Rising home prices along with a changing perception of the U.S. economy reduced consumer confidence in the housing market to the lowest point of 2018, according to Fannie Mae.
The Fannie Mae Home Purchase Sentiment Index fell by 2.7 points in December to 83.7 from November’s 86.2. For the same month one year ago, the index was 85.8. The HPSI has been trending downward since May, when it set a record high of 92.3.
“Consumer attitudes regarding whether it’s a good time to buy a home worsened significantly in the last month, as well as from a year ago, to a survey low,” Doug Duncan, senior vice president and chief economist at Fannie Mae, said in a press release.
“Although home price growth slowed in 2018, the cumulative impact of sustained, robust increases in home prices outpacing income growth likely helped drive the share of consumers citing high home prices as a primary reason for a bad time to buy a home to a survey high. Meanwhile, consumers’ views on the direction of the economy, a key support for housing market sentiment of late, has softened somewhat from its October high.”

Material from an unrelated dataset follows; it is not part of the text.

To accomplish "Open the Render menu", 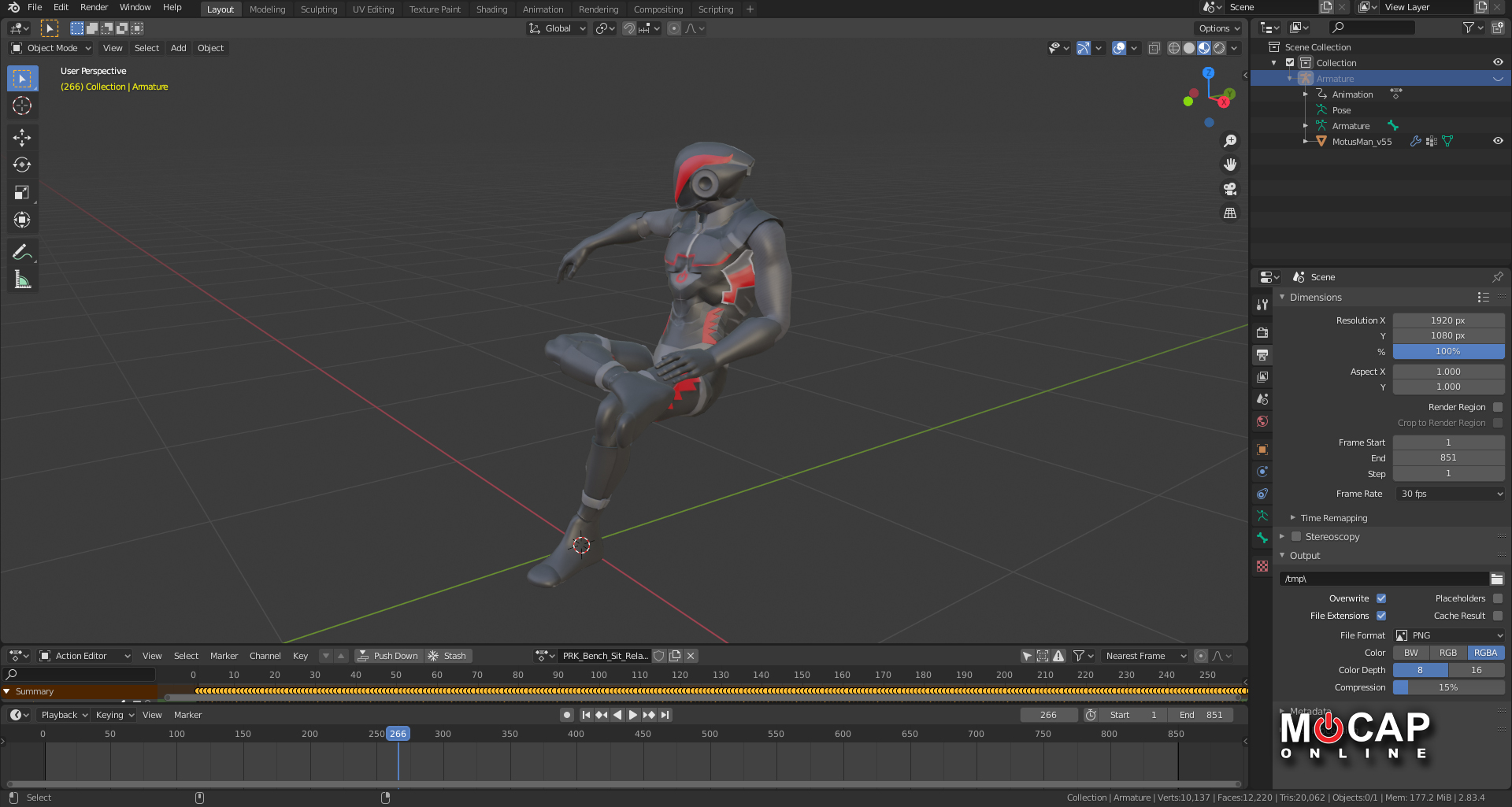I will click(94, 7).
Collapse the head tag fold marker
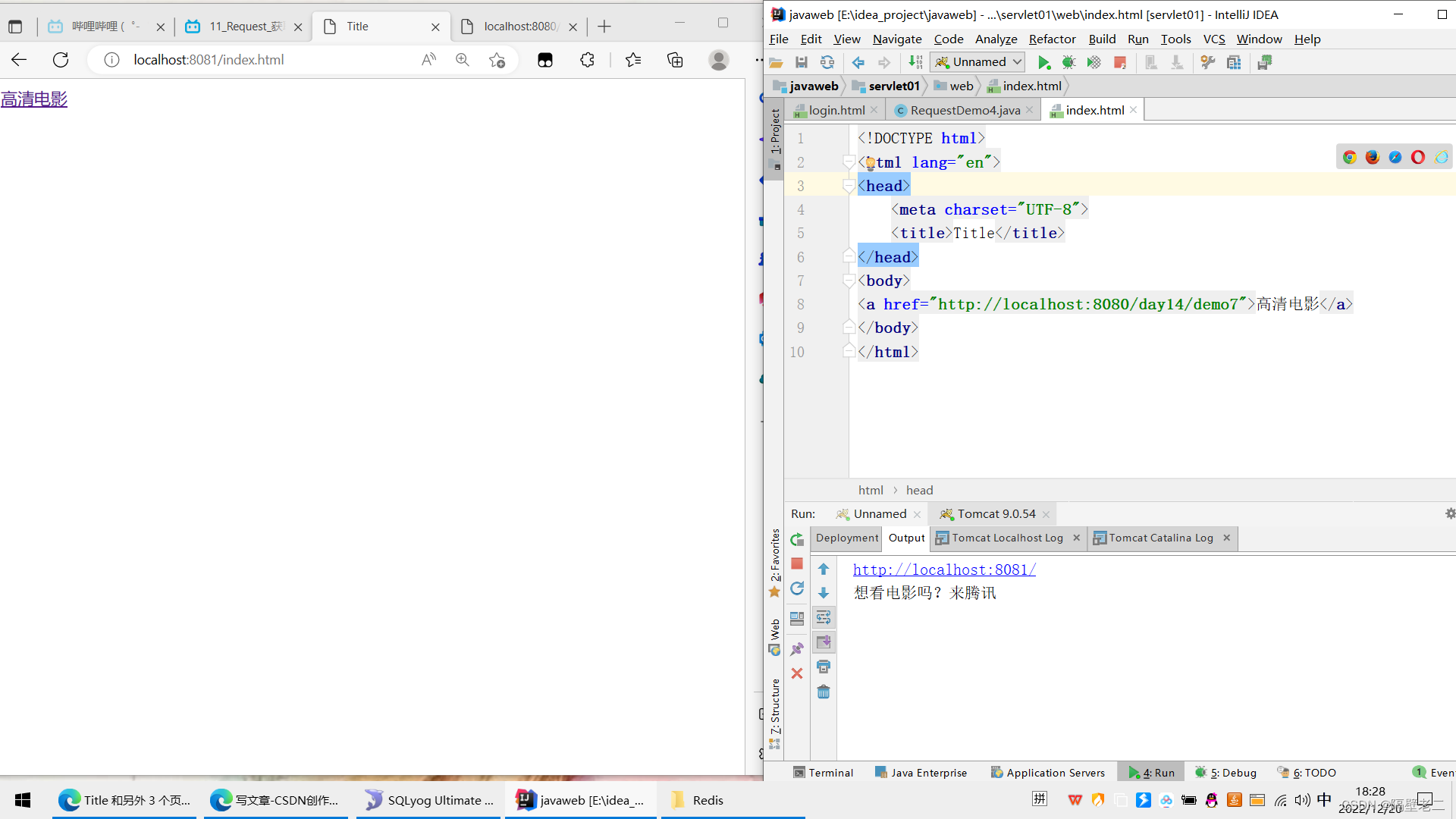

The net share of consumers that said now is a good time to sell a home rose one percentage point during December to 36%. But the net share of those that thought it was a good time to buy fell to 11% in December from 23% in November, with the raw percentage of those stating it was a bad time to buy rising to 41% in December from 34% in November.
Meanwhile, the net share of consumers that said their household income was significantly higher than one year ago fell five percentage points from November to 19%; this is up three percentage points over one year ago.
“Looking ahead, consumers expect the pace of home price growth to slow over the course of 2019, which may temper growing concern over housing affordability,” Duncan said.
The net share of those expecting home prices to rise fell by two percentage points from November and 13 percentage points from last December to 31%.